- _Text block_
• • • •

There are three sets of masks, usually lots of young white faces (they also wear white stockings) depicting regular soldiers, two or more who look like the officals or high-ranking "officers," and then the bulls, who often play a comedic role. One of the bulls, this time, looked to be about 5 years old, but my camera batteries quit before I could get a shot of him.
Other parades were of the princesses of each school, and then the princess of San Pedro.

Sunday, June 28, 2009

Crisis in Honduras

A military coup d'etat (or golpe de estado) took place this morning in Honduras. Evidently the background is a referendum called for by the president, Manuel Zelaya, in order to change the constitution. He asked for the military to protect the people as they went to vote. This somehow resulted in his asking the leader of the military to step down, and other military leaders did so voluntarily. Leading to the coup.
Excellent background article.
http://globalvoicesonline.org/2009/06/27/honduras-crisis-over-controversial-referendum/

Quoted in this article are several bloggers from Honduras, and latin-americans writing from the U.S. which show the opposing views on the call for referendum. Worth reading.

Saturday, June 27, 2009

El dia de feria en San Pedro la Laguna




Wild, wild days. Rain all afternoon yesterday, the streets running with small rivers, people picking their way around them to get to the booths that line every street--full of roasted meat or corn, muchissimas hard bagel-looking things, video games galore, shooting galleries, plastic toys for kids, sports shoes, etc etc. We went to see the Queen of San Pedro crowned, when it was reputed that queens from all the other pueblos would come dressed in the tipica clothing indigenous to their pueblo. But of course it was raining, so feet and the hem of my long skirt soaked, I headed for home....only to learn this morning that of course the rain stopped just in time for the event, which I missed.

• • • •

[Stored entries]
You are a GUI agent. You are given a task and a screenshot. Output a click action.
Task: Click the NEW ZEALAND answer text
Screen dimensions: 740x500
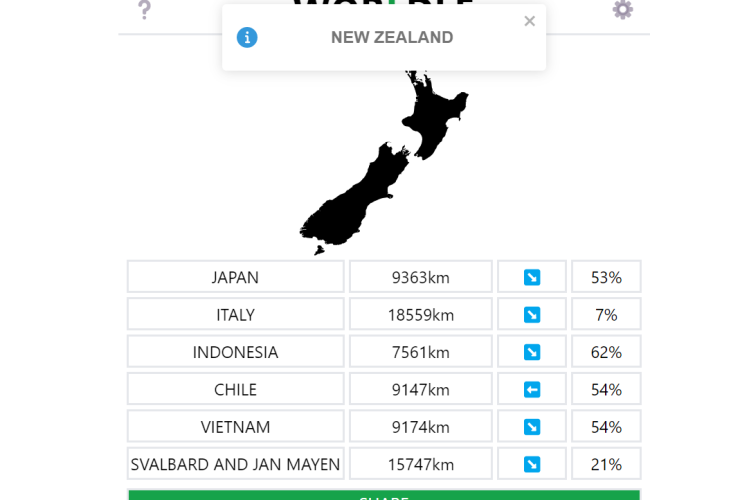(x=392, y=38)
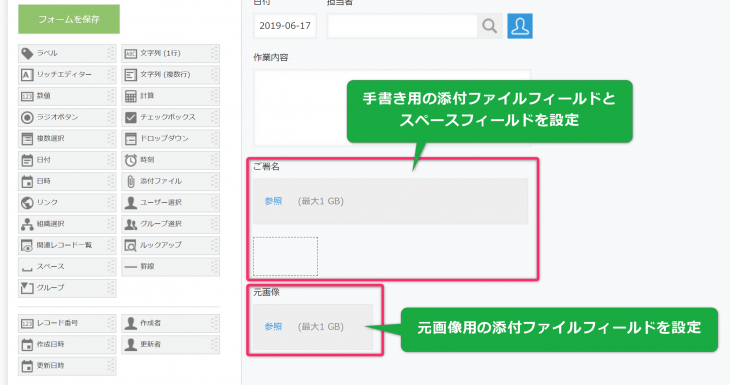Click the 担当者 user input box

pos(402,26)
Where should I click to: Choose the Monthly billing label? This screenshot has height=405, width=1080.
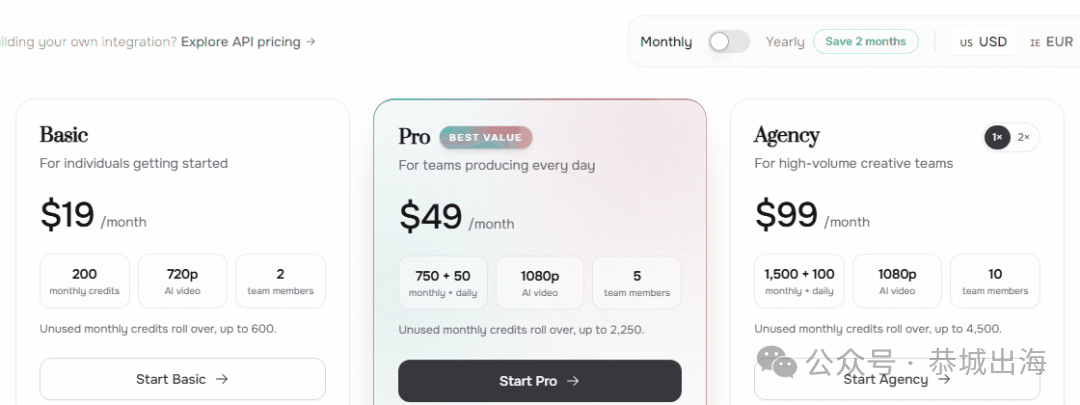[x=666, y=42]
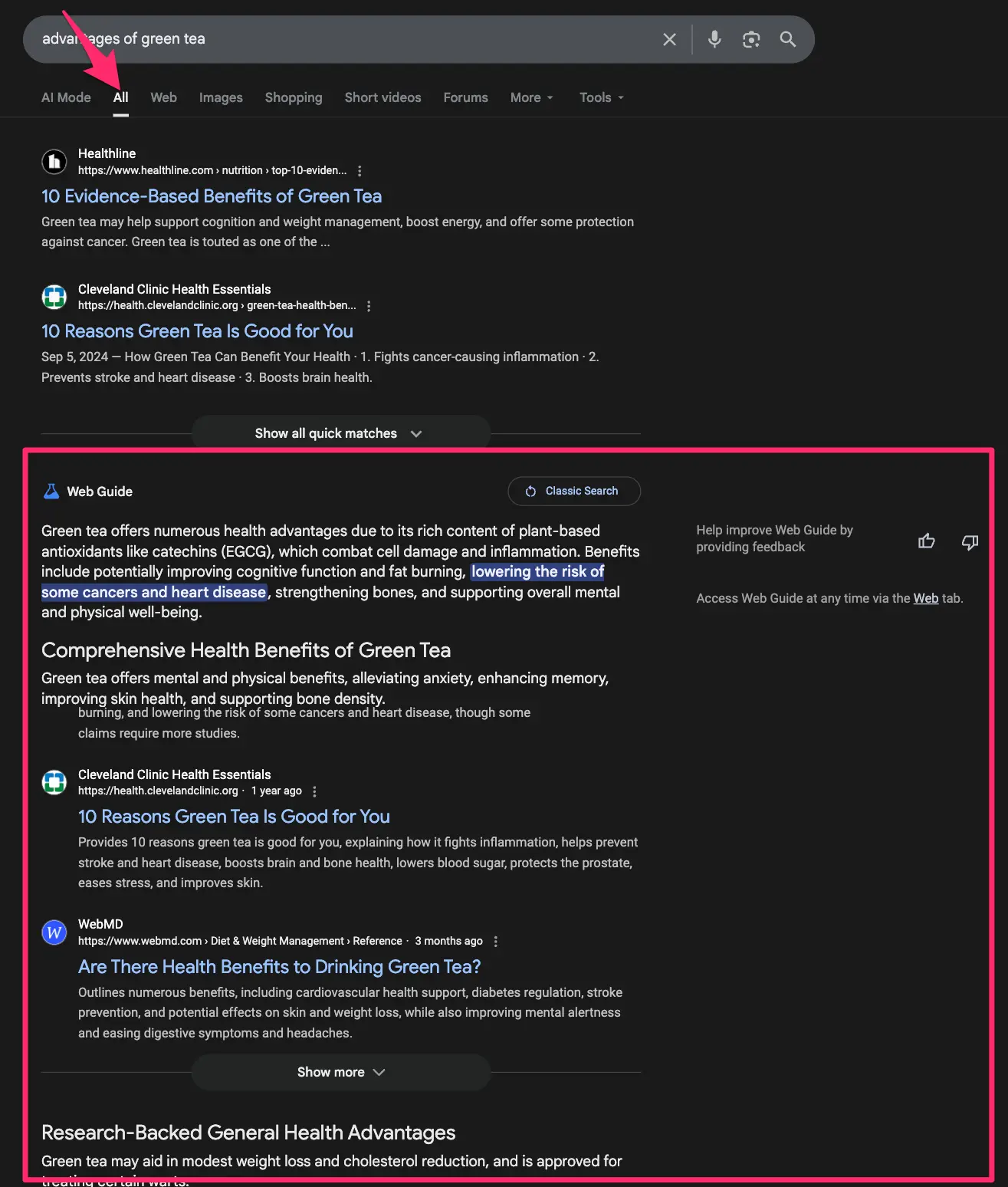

• • • •

- _Problem set_
• 1. In the blog posts, who called the referendum in Honduras?
• 2. List everything the blog posts name as filling the booths along the streets of San Pedro la Laguna.

- _Solutions to each task_
• 1. The president, Manuel Zelaya.

• 2. Roasted meat or corn, hard bagel-looking things, video games, shooting galleries, plastic toys for kids, and sports shoes.